Elgin area headlines from January 1909
"I don't believe Elgin Mayor Arwin Price is really giving up drinking?"
"It's about time the high school basketball coach is getting tough with players who smoke."
"That woman race car driver from Elgin is really putting the city on the map."
These are some of the comments people might have made after reading the newspapers of January 1909. Here's a look at those and other stories that made Elgin area headlines in January 1909.
• Known for his weakness for the bottle, Elgin Mayor Arwin Price, who had recently been elected to the state legislature, announced at a local political gathering that he was giving up drinking. It was due to the influence of wife and not any group who had been praying for him, Price explained.
"No longer will it be necessary for reporters to travel their beats heavily armed or real estate agents to duck when they behold the mayor's appearance," said a reporter in reference to two of Price's drunken escapades of the past year.
• Anyone caught smoking would be dropped from the basketball team, the Elgin High School basketball coach announced. Among those recently removed was the team captain, as well a guard who was labeled "a good man." The coach said he would have no trouble in finding five young men on the school body if those currently on the team could not follow his rules.
• With thousands of paid admissions at the nickel theaters, there was little doubt that Elginites were embracing this new form of entertainment. Scarcely a year old, the city's four entertainment venues were attracting those wishing to see short comedies or sights from around the world. Some even planned "progressive theater parties" going from location to location for the one hour shows.
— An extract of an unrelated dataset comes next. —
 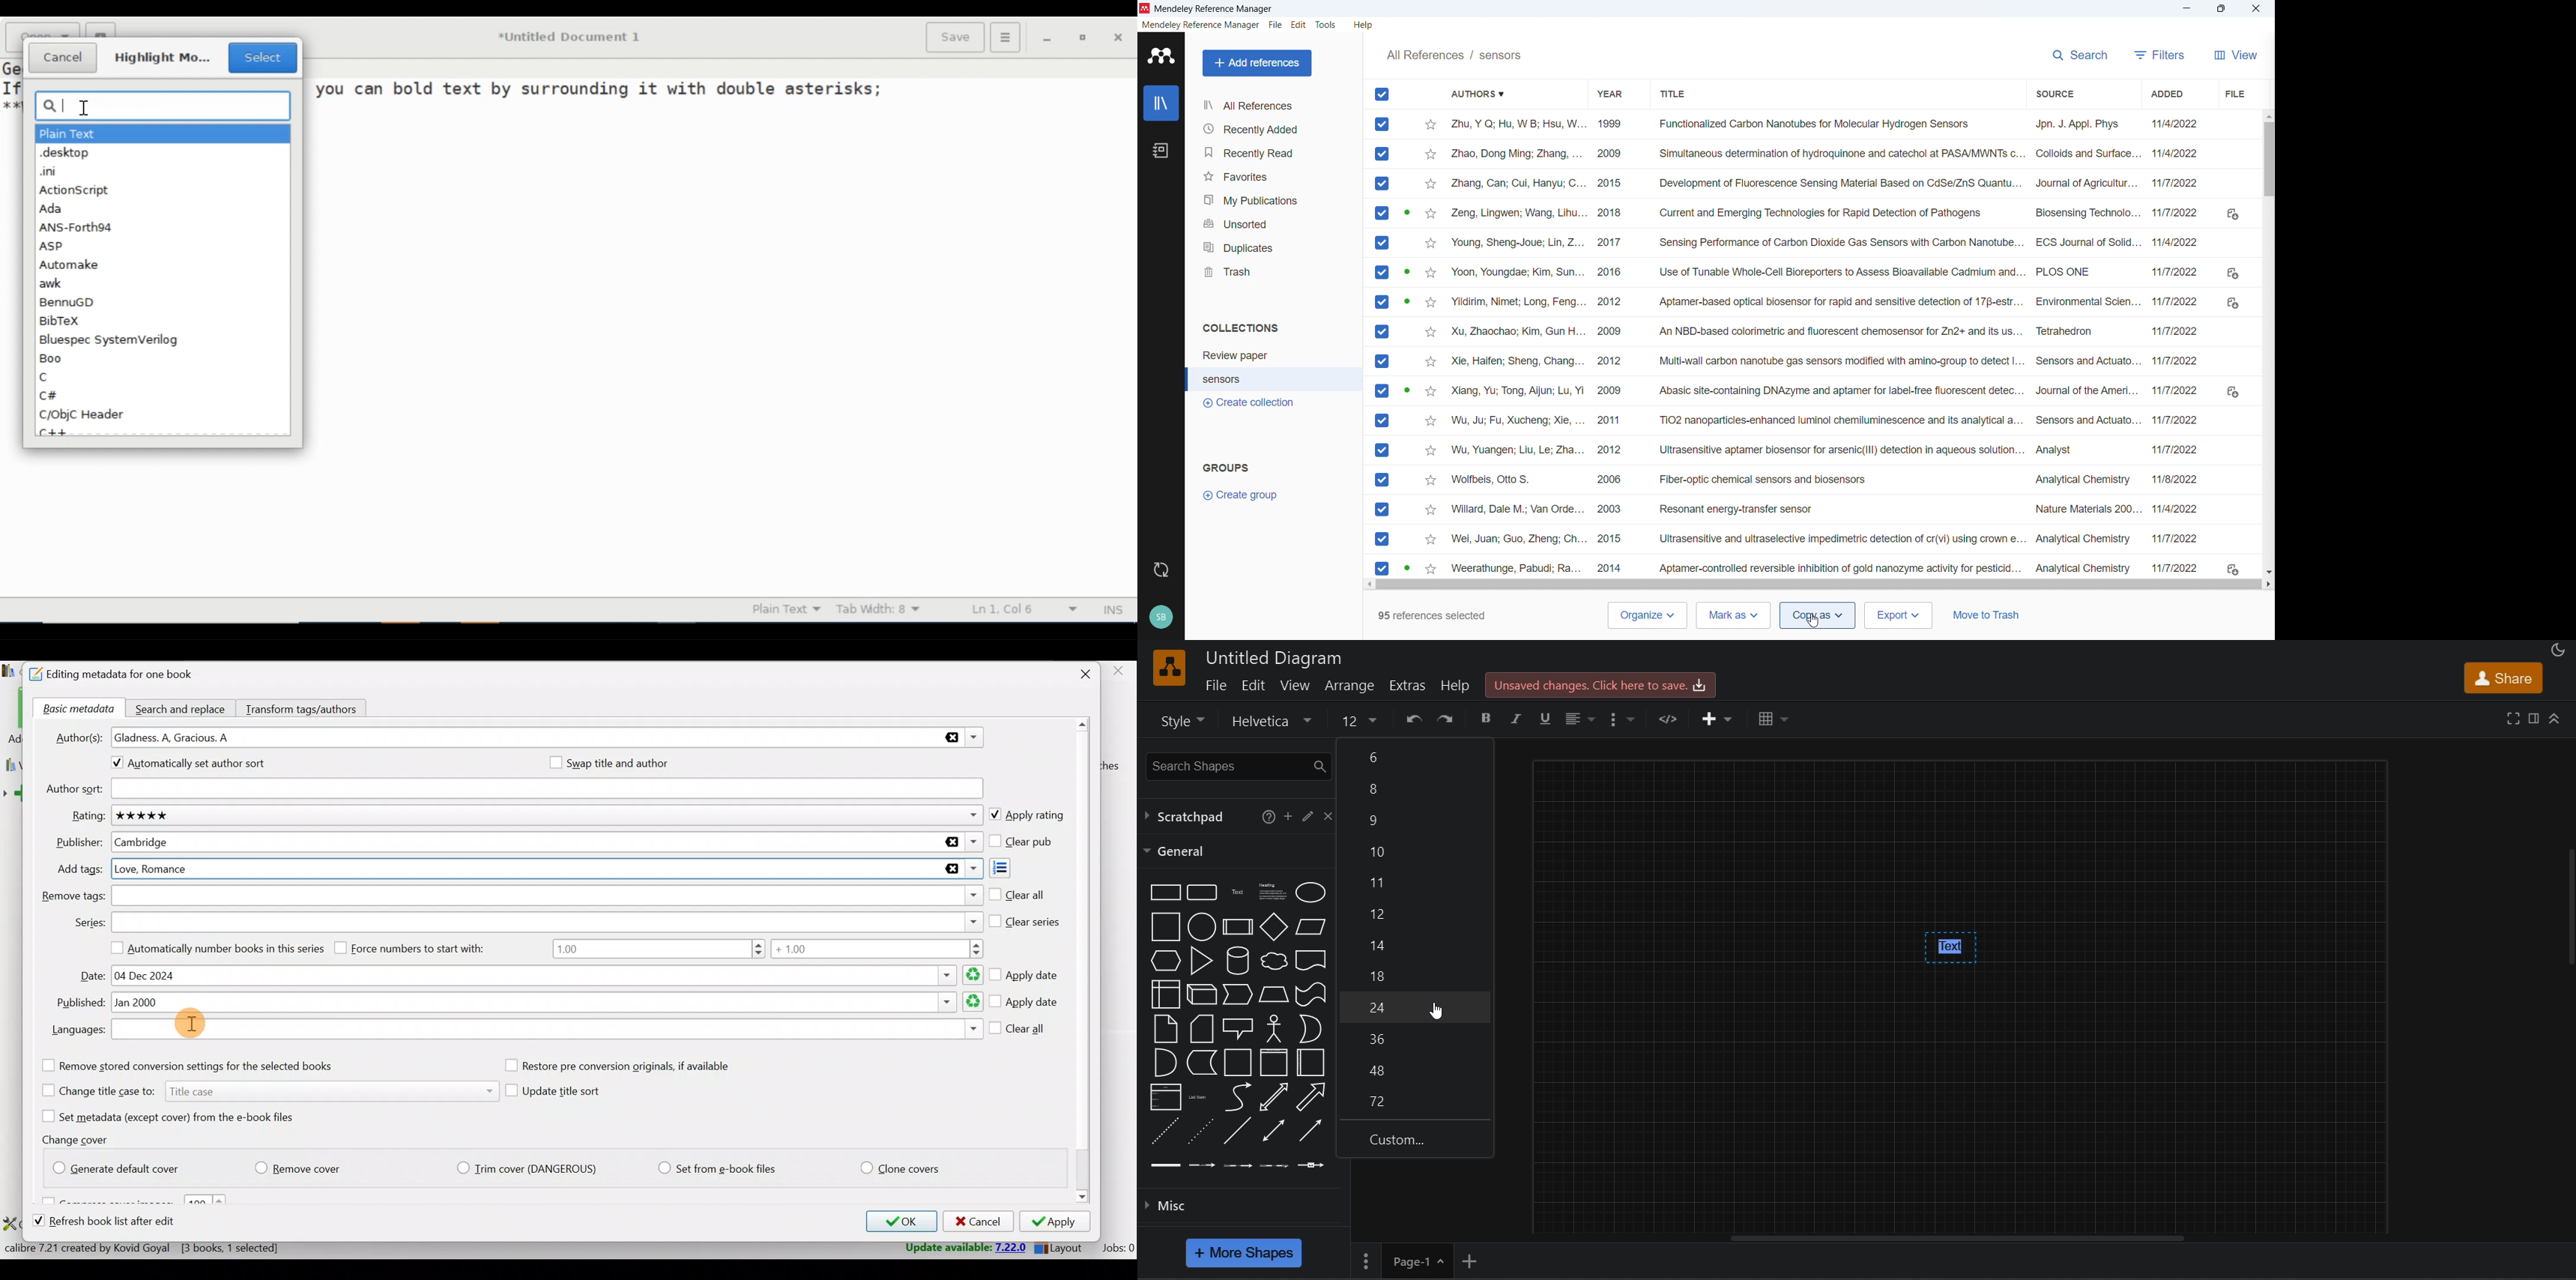 I want to click on Transform tags/authors, so click(x=306, y=708).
• Should women be allowed to vote? When that question was posed to a number of area men in this era in which women were only allowed to cast ballots for college trustees, most showed very little support for a change.
"Most decidedly not," said a local lumber dealer. "I believe women should be kept out of politics and remain in the home."
"This is a free country and if women want suffrage let them use their influence to get it," said the city clerk.
"Whatever the women do is all right with me," added a city councilman.
• After gaining fame as the first woman to drive from Chicago to New York and back again in a car, Elginite Alice Byrd Potter was set to return to the spotlight in another national setting - Mardi Gras. Organizers of the popular annual event said they planned to make automobile racing a prominent part of the festivities and feature a race between Potter and a rival woman driver from New York. Potter was set to face her opponent in a race in Chicago two years earlier, but the contest was called off when her competitor's car developed mechanical difficulties. Potter drove the course anyway as the only vehicle on the track.
• Would South Elgin get its own high school? That's what residents were wondering after village officials discussed the merits of a high school at one of their meetings.
"Many people in the village have long felt the need," newspapers reported.
South Elgin, which had two elementary schools at the time, was expected to vote on the question of a senior high school at the next election. It would take nearly a century, however, until the dream became a reality with the opening of South Elgin High School in 2005.
• Finally, at least $1,000 was needed to properly complete Elgin's Wing Park Golf course, a subcommittee told the full city council. This is money well spent, they added, saying thousands of dollars more was expended for Chicago's recently completed Garfield Park course, yet the Elgin course will still be "better." A June 1 opening was planned for the 2,300 yard west links which would come with a "bogey" of 41 - a score earned by a player shooting one stroke over par on each hole.